Intervention de Yves Struillou

Réunion du mercredi 20 juin 2018 à 18h05
Commission d'enquête sur les maladies et pathologies professionnelles dans l'industrie risques chimiques, psychosociaux ou physiques et les moyens à déployer pour leur élimination

Yves Struillou, directeur général du travail :

Vous m'interrogez sur l'intégration de la question de la santé au travail dans notre action quotidienne. Au risque de paraître naïf, je rappellerai en préalable que la DGT a cent ans. C'est donc une institution et, comme toute institution, elle doit avoir un esprit. Notre mission historique, la plus fondamentale, est de protéger les salariés dans leur travail. Notre direction a été créée pour cela ! Cet « ADN », si j'ose dire, influe donc sur notre façon de penser et sur notre action quotidienne. J'y veille tout particulièrement.

Quand un problème se pose, nous nous devons de l'appréhender sous l'angle des conditions de travail. Par exemple, lorsque nous penchons sur le détachement irrégulier ou illégal de salariés, nous nous focalisons surtout sur les conditions de travail de ces salariés étrangers détachés. Je fais toujours cette mauvaise boutade : « La loi de Newton s'applique à tout le monde, quelle que soit sa nationalité. » Je l'explique parfois de manière assez rude aux Polonais, aux Roumains ou, la semaine dernière, aux Allemands.

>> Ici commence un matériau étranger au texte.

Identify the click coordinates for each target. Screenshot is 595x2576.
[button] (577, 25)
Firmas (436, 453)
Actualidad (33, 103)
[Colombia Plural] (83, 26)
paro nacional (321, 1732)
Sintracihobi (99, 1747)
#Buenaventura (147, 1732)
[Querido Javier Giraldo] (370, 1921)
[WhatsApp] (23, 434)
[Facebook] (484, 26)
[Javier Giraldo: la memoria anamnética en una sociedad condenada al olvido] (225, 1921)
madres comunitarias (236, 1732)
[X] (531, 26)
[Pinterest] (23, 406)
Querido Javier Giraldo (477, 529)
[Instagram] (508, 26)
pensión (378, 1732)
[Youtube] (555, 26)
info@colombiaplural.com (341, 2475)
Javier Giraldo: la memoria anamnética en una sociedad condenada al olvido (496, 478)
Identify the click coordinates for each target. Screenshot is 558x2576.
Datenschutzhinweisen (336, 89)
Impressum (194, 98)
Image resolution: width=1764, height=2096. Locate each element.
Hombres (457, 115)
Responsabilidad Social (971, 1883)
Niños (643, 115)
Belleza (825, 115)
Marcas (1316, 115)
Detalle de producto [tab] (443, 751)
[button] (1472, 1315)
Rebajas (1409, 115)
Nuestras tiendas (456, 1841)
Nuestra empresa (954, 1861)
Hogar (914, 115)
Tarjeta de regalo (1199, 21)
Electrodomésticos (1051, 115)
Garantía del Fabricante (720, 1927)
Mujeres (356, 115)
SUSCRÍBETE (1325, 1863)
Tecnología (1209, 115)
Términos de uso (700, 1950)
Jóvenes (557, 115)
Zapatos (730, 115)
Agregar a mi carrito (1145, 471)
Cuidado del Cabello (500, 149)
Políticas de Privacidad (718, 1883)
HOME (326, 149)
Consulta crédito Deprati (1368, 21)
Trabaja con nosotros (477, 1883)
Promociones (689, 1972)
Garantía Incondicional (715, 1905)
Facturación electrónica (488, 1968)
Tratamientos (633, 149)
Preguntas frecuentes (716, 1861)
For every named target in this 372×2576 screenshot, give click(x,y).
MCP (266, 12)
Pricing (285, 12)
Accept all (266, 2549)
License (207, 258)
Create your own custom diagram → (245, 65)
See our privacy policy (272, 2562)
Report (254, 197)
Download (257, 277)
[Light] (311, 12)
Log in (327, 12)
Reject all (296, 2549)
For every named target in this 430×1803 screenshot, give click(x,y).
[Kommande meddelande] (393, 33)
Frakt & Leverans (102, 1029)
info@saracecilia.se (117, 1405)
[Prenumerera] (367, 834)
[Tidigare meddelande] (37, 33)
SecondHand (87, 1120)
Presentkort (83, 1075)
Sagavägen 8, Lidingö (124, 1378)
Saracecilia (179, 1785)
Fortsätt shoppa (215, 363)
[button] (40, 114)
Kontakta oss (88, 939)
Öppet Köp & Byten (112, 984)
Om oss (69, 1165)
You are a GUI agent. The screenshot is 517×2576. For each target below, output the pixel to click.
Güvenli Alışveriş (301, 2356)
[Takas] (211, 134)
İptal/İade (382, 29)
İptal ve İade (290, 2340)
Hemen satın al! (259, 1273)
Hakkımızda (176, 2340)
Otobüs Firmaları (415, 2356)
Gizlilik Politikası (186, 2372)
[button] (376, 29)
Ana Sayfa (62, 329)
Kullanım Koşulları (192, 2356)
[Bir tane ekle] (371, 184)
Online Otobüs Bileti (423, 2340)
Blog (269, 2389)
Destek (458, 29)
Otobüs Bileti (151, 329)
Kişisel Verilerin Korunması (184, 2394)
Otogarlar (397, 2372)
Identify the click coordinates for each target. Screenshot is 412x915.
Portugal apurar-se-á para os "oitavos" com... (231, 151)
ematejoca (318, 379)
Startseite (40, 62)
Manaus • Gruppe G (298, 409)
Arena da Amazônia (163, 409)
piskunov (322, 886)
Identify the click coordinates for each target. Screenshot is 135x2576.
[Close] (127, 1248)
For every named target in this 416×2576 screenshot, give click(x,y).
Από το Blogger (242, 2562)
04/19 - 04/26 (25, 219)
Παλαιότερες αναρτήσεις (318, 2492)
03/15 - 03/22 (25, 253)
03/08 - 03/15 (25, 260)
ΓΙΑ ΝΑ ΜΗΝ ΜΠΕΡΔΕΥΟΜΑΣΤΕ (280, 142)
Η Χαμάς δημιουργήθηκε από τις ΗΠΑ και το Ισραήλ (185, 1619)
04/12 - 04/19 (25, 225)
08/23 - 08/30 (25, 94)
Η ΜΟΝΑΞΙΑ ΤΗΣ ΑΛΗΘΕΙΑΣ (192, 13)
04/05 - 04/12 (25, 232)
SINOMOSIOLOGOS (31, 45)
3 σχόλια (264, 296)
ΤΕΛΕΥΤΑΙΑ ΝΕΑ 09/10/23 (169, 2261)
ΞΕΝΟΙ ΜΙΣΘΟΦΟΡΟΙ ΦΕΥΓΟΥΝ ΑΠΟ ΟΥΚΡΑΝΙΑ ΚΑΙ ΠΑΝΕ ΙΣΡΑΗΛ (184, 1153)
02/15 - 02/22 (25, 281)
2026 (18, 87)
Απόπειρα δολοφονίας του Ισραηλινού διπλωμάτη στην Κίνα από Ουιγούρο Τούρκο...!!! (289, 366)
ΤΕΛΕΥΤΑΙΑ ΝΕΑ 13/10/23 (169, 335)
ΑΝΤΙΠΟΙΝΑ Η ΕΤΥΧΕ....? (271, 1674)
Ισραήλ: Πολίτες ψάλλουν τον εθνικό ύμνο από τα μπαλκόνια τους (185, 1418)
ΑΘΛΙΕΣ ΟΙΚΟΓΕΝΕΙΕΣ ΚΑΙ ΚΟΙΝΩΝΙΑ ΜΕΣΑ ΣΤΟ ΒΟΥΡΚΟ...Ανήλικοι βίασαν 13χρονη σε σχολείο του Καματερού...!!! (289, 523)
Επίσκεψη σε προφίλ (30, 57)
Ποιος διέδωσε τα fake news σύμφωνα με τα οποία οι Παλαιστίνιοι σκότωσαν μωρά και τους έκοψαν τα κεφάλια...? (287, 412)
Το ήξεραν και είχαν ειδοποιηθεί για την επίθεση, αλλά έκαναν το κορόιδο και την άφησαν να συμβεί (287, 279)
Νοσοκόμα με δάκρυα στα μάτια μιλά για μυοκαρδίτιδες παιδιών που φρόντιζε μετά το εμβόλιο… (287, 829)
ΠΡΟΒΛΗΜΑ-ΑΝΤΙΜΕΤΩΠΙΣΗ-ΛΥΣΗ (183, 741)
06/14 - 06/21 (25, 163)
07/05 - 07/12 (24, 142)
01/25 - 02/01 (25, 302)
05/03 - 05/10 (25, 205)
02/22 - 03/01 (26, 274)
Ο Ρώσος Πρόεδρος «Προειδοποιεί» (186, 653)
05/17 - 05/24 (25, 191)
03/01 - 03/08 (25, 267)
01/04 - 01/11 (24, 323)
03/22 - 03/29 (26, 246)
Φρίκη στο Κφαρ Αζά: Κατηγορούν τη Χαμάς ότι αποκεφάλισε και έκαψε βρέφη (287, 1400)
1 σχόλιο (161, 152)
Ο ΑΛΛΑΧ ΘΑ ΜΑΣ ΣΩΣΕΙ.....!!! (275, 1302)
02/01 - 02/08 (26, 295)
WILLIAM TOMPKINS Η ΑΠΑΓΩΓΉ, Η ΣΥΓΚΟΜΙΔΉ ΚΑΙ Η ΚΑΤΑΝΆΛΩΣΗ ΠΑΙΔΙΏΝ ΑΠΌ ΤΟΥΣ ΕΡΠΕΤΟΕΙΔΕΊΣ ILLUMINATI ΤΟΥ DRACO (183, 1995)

Pourquoi donner pouvoir à l'inspection du travail d'infliger des sanctions administratives et d'arrêter immédiatement une prestation ? Parce que des droits fondamentaux sont violés – dont la sécurité des salariés. C'est le cas lorsque des désamiantages ou des travaux de fumisterie sont organisés de manière illicite et sauvage. Le service d'animation territoriale et le groupe national de veille, d'appui et de contrôle, chargé d'aider les services en matière de travail et de détachement illégaux, se penchent régulièrement sur le sujet. Des telles opérations se déroulent nécessairement en fin de semaine – le samedi et le dimanche. Comment évite-t-on qu'elles se répètent dans des conditions dont on sait pertinemment qu'elles ne sont pas satisfaisantes ?

Les bonnes paroles et les bonnes idées ne sont pas suffisantes. Elles doivent se doubler d'une intégration systémique : des groupes de travail doivent intégrer l'ensemble des agents du bureau et, plus largement, tous les agents de l'inspection du travail.

Ainsi, la rédaction du guide sur le burn out a-t-elle été menée en intégrant nos partenaires – ANACT, INRS –, mais aussi les agents de nos services déconcentrés et le bureau RT2 chargé de la négociation collective. Nous avons mis en oeuvre la loi du 17 août 2015 relative au dialogue social et à l'emploi, dite « loi Rebsamen », puis, plus récemment, des ordonnances réformant le code du travail – comité social et économique, regroupement des négociations par bloc, etc. – en travaillant ensemble et en associant le plus possible les services déconcentrés à l'expertise de la réglementation – c'est parfois complexe quand le calendrier est tendu.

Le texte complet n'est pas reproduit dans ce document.